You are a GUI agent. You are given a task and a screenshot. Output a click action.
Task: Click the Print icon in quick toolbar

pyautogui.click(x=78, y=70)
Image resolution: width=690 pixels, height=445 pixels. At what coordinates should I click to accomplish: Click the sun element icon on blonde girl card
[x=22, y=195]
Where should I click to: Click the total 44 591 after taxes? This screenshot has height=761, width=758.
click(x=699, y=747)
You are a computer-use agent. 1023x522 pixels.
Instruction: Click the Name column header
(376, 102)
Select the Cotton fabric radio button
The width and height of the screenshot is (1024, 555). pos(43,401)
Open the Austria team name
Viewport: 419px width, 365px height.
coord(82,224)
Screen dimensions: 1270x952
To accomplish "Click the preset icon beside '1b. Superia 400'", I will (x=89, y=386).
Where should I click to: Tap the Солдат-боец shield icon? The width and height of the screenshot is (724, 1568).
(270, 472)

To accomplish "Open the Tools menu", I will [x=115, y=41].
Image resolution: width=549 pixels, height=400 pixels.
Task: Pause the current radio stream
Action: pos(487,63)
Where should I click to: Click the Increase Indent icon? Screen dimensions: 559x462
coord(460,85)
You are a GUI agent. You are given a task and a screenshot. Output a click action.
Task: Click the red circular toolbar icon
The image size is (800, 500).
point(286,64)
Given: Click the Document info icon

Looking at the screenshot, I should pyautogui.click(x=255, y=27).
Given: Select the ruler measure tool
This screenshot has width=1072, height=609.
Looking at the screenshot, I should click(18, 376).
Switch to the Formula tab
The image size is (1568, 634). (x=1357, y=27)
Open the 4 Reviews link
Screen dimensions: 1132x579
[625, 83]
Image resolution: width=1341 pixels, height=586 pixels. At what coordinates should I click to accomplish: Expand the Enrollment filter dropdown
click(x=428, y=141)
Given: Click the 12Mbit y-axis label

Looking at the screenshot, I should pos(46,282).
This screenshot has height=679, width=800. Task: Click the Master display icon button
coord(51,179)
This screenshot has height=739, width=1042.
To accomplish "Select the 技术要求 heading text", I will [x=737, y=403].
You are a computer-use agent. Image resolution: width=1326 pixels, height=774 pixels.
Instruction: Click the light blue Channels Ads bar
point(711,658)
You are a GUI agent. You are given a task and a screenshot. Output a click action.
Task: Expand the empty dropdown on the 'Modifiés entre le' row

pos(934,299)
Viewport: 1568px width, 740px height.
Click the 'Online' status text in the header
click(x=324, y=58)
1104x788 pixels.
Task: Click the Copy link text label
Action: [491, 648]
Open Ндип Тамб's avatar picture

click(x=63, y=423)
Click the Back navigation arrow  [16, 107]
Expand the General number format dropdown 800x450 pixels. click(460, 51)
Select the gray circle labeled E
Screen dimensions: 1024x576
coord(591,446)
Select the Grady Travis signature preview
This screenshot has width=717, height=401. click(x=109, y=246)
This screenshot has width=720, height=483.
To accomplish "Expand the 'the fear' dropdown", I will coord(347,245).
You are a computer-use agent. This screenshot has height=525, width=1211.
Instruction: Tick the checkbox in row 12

========

* [Problem statement] Copy out, exactly as written, the line that contains "Select the Grady Travis signature preview" along with every line that comes after it in the material above, and nothing else.

* [Exercise answer]
Select the Grady Travis signature preview
This screenshot has width=717, height=401. click(x=109, y=246)
This screenshot has width=720, height=483.
To accomplish "Expand the 'the fear' dropdown", I will coord(347,245).
You are a computer-use agent. This screenshot has height=525, width=1211.
Instruction: Tick the checkbox in row 12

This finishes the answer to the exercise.